* Available records:
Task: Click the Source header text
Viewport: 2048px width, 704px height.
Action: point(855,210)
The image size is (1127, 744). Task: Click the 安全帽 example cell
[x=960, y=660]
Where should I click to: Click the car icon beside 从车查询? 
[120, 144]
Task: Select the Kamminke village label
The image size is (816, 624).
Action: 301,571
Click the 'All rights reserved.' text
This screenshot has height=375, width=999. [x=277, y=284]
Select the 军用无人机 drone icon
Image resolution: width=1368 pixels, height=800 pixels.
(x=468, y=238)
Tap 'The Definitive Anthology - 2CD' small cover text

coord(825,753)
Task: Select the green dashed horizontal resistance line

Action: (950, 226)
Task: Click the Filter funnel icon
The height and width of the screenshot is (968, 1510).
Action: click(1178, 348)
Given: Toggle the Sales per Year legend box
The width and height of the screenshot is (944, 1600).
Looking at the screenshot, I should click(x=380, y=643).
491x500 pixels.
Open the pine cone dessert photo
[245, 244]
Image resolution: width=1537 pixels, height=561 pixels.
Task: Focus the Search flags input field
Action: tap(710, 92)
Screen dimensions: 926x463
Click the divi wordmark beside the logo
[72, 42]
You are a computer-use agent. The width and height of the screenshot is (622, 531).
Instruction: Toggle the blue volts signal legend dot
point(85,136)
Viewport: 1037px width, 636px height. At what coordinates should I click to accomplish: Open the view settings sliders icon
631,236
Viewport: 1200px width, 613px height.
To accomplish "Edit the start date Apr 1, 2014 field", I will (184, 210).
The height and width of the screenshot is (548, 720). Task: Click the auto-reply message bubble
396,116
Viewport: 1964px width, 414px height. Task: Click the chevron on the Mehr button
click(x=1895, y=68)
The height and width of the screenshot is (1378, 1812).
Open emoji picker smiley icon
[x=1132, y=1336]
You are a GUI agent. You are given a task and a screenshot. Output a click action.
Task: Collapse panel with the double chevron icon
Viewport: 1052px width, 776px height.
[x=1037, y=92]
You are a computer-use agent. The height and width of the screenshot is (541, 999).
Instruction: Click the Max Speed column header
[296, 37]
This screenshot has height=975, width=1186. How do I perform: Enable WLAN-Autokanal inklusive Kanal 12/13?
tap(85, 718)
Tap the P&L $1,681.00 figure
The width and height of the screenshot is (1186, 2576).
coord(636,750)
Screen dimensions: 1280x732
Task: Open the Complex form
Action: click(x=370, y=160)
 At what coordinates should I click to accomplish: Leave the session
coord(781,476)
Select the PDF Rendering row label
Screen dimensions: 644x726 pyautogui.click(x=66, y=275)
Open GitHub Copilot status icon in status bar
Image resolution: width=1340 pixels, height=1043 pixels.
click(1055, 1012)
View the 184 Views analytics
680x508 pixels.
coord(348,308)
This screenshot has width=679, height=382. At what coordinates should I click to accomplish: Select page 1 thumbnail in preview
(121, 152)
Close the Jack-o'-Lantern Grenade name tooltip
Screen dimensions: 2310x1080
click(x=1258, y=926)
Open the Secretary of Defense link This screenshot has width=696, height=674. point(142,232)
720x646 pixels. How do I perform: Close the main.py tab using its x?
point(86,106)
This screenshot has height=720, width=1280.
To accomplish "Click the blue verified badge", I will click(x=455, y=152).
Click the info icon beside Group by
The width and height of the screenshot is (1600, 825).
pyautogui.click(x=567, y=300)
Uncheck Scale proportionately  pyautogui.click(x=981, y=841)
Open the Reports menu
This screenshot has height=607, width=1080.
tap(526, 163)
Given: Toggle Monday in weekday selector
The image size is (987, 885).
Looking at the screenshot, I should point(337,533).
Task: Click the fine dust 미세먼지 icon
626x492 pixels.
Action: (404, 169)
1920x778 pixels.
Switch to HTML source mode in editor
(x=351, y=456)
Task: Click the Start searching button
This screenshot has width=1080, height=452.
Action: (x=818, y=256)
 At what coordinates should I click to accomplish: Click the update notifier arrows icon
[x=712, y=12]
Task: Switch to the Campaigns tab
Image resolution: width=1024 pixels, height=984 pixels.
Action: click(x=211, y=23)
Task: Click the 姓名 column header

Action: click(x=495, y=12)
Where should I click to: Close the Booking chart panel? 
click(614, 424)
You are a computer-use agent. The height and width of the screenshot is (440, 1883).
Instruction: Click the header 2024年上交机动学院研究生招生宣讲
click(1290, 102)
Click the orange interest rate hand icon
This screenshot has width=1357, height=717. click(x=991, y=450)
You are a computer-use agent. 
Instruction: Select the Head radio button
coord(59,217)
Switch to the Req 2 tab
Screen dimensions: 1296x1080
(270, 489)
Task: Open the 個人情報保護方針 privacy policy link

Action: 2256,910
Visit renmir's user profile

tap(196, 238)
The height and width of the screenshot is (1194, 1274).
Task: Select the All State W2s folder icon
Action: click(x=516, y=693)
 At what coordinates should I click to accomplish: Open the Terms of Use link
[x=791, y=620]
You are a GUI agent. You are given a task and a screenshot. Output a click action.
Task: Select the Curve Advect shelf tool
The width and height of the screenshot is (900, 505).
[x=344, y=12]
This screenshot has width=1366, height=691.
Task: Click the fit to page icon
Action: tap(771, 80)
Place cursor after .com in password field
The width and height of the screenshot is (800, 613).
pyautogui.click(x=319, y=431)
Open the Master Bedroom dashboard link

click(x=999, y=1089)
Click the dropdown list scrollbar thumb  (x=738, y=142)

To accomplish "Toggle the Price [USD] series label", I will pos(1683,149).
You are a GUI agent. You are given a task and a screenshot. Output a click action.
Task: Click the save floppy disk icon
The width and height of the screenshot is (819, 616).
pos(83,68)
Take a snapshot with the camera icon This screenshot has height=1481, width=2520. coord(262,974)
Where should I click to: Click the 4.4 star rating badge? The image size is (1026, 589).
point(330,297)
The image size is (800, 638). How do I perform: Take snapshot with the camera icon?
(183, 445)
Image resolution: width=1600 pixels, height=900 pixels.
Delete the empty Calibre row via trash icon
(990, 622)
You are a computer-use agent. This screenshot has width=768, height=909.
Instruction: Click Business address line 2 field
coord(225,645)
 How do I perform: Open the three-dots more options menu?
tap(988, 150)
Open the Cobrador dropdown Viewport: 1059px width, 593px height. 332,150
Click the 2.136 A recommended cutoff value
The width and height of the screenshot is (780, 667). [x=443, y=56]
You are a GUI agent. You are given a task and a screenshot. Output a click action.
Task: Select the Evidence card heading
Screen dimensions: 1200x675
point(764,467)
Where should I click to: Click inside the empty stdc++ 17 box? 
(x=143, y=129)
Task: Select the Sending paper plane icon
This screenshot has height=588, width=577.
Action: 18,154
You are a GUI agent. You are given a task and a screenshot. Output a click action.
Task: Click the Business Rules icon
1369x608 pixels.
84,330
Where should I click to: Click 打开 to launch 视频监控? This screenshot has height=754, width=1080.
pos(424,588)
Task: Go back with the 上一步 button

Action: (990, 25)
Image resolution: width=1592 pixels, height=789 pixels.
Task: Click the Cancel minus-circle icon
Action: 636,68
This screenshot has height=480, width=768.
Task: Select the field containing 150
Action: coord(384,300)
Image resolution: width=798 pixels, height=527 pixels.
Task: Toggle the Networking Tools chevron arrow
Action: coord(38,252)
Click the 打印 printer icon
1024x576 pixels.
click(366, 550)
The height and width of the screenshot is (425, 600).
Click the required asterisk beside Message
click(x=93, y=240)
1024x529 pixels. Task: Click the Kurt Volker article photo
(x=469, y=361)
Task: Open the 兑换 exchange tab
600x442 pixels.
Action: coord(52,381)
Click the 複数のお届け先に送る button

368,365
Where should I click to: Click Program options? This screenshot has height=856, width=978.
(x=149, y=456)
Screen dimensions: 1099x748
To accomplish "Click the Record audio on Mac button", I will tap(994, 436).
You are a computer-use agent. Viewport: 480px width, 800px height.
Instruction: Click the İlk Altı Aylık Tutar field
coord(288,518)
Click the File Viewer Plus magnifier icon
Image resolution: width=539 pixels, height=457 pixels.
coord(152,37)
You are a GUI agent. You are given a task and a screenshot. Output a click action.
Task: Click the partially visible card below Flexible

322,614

* Task prompt:
With the line holding "Given: Toggle Monday in weekday selector" as the first and the line holding "Task: Click the Start searching button" as the last, set down that range of the entries above exactly, and nothing else.

* Written response:
Given: Toggle Monday in weekday selector
The image size is (987, 885).
Looking at the screenshot, I should point(337,533).
Task: Click the fine dust 미세먼지 icon
626x492 pixels.
Action: (404, 169)
1920x778 pixels.
Switch to HTML source mode in editor
(x=351, y=456)
Task: Click the Start searching button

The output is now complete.